List every line of the data below that contains the word "resolution". Case counts, so match only that exact capitalization.

Provided data:
____

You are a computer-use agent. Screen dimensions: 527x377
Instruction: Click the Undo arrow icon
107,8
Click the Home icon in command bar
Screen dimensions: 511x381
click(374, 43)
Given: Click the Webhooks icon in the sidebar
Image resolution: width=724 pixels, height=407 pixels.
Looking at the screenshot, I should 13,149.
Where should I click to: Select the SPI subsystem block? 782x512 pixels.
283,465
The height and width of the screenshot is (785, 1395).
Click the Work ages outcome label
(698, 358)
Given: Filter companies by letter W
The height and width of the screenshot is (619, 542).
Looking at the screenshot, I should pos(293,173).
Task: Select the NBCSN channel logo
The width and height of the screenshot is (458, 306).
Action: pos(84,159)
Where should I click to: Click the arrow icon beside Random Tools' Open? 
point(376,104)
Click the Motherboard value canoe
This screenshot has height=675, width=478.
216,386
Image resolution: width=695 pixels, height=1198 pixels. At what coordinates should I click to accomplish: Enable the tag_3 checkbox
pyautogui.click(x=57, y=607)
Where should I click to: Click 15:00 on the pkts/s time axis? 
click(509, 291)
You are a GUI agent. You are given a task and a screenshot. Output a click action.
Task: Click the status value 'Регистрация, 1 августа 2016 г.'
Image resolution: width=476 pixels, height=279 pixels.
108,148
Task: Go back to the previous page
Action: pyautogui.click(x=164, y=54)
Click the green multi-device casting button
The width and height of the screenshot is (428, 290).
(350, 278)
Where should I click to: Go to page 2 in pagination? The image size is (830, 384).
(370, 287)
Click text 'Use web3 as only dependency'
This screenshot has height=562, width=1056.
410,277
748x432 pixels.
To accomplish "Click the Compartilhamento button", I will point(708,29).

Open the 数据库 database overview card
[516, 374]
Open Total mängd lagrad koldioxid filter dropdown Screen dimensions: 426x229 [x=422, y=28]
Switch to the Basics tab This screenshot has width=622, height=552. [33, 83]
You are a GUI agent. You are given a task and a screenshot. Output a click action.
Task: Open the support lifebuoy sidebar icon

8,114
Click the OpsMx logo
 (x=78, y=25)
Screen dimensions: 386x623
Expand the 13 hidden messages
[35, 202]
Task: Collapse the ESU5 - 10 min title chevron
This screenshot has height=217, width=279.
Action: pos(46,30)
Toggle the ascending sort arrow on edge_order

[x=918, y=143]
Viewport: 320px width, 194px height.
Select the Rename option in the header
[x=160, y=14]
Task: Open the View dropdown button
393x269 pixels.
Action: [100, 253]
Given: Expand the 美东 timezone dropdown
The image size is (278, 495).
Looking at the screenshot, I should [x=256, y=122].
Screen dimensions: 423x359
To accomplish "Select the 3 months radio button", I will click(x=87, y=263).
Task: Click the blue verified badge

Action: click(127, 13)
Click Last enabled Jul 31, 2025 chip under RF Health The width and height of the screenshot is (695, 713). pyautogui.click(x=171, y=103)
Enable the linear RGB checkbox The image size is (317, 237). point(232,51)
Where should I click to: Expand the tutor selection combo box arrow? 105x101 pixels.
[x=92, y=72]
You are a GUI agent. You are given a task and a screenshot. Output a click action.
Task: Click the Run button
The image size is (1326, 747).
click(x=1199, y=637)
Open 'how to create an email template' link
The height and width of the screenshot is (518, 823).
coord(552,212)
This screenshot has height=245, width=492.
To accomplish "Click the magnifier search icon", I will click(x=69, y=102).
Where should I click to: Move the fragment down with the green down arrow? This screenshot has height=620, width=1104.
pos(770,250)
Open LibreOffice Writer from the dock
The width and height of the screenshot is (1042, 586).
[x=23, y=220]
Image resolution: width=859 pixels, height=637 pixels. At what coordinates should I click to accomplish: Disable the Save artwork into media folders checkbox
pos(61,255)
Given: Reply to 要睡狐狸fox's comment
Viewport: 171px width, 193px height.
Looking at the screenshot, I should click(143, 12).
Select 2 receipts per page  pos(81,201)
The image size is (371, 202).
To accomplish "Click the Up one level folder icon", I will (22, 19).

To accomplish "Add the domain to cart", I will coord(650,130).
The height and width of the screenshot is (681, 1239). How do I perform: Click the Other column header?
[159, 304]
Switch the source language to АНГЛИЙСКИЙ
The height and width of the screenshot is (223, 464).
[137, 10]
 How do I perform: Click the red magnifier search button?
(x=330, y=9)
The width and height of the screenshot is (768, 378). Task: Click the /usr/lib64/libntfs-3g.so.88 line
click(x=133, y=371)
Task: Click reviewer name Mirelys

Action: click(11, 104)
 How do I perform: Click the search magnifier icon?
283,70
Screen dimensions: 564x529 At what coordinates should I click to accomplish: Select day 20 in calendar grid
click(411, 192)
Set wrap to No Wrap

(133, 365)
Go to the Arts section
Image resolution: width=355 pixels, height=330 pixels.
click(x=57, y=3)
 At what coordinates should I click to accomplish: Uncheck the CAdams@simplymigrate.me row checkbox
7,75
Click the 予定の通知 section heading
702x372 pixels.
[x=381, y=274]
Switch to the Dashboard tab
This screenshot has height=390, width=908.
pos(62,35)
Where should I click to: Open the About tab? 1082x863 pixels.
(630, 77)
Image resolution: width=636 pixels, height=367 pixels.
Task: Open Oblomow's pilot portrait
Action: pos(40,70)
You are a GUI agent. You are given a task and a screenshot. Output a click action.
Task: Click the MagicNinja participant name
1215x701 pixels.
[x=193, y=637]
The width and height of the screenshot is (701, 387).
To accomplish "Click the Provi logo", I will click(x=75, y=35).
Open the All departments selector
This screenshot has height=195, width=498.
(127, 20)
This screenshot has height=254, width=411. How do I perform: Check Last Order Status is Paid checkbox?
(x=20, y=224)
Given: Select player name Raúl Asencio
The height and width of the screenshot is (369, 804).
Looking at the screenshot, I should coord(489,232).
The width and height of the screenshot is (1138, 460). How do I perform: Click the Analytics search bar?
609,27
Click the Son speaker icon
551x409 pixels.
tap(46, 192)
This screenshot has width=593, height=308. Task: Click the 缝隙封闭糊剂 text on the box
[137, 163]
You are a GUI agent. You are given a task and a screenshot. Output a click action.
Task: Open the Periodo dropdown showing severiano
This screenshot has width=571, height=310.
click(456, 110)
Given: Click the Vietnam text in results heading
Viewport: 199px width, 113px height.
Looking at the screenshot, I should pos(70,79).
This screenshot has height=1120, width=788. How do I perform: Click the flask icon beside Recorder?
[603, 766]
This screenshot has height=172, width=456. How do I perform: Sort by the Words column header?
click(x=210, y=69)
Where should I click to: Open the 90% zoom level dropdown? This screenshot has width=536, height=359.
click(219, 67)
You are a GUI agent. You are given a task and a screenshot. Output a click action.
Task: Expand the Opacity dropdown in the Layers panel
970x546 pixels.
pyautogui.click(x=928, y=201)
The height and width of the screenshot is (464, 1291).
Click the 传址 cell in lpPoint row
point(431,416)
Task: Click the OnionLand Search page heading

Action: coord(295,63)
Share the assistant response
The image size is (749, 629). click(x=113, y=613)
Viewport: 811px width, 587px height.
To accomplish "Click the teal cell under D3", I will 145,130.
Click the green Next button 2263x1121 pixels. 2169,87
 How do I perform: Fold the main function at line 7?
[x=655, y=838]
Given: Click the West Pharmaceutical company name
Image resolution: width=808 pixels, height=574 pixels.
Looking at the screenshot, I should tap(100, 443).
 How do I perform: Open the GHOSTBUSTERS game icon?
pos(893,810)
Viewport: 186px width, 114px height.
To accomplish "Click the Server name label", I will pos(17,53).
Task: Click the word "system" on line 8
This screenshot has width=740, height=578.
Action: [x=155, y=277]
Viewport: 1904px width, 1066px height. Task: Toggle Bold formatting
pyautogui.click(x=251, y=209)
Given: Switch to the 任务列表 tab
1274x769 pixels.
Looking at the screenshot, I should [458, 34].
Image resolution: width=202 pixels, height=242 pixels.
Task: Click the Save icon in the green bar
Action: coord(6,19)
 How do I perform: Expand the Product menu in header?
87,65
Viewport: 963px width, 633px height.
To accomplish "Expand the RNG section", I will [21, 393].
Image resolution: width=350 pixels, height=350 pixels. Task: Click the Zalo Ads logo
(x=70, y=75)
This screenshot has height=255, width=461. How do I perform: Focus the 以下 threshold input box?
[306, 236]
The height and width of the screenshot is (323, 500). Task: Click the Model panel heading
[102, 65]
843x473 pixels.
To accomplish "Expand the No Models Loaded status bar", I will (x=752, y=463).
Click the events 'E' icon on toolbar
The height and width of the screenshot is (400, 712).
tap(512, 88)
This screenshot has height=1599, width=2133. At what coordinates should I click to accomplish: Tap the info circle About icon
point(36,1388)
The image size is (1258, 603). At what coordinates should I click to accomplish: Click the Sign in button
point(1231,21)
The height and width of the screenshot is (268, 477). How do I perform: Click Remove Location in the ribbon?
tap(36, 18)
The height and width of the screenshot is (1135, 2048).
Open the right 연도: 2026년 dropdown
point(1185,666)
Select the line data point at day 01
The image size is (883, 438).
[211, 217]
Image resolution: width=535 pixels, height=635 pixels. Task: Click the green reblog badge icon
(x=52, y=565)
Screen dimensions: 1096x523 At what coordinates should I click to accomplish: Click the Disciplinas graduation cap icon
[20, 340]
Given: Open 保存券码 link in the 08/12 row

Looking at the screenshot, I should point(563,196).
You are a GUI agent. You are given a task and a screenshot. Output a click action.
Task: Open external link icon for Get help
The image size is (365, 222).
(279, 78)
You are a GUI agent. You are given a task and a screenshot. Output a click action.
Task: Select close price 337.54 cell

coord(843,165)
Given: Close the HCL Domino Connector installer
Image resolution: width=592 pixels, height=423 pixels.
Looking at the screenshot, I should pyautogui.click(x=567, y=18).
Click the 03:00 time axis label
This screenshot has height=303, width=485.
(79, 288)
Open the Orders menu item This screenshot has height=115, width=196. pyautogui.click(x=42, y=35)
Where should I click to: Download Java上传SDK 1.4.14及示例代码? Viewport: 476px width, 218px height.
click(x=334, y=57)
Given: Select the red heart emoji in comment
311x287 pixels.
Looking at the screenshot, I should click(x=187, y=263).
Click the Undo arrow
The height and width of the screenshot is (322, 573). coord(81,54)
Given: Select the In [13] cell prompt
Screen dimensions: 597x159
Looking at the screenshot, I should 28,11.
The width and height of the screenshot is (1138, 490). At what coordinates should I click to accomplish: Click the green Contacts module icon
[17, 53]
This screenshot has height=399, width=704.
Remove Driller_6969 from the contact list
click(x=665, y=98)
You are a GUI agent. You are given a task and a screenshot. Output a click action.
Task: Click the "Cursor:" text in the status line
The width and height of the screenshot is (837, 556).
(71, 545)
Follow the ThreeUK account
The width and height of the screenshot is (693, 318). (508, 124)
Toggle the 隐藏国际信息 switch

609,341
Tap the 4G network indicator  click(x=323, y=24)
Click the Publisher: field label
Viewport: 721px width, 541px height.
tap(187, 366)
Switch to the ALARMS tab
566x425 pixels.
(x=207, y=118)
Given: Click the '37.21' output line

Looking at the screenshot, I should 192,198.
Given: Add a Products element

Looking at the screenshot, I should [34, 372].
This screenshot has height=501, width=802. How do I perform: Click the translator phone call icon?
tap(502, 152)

____

Correct answer:
Image resolution: width=724 pixels, height=407 pixels.
Image resolution: width=695 pixels, height=1198 pixels. At what coordinates should I click to accomplish: Enable the tag_3 checkbox
Image resolution: width=476 pixels, height=279 pixels.
Image resolution: width=859 pixels, height=637 pixels. At what coordinates should I click to accomplish: Disable the Save artwork into media folders checkbox
Image resolution: width=355 pixels, height=330 pixels.
Image resolution: width=636 pixels, height=367 pixels.
Image resolution: width=808 pixels, height=574 pixels.
Image resolution: width=202 pixels, height=242 pixels.
Image resolution: width=350 pixels, height=350 pixels. Task: Click the Zalo Ads logo
Image resolution: width=535 pixels, height=635 pixels. Task: Click the green reblog badge icon
Image resolution: width=592 pixels, height=423 pixels.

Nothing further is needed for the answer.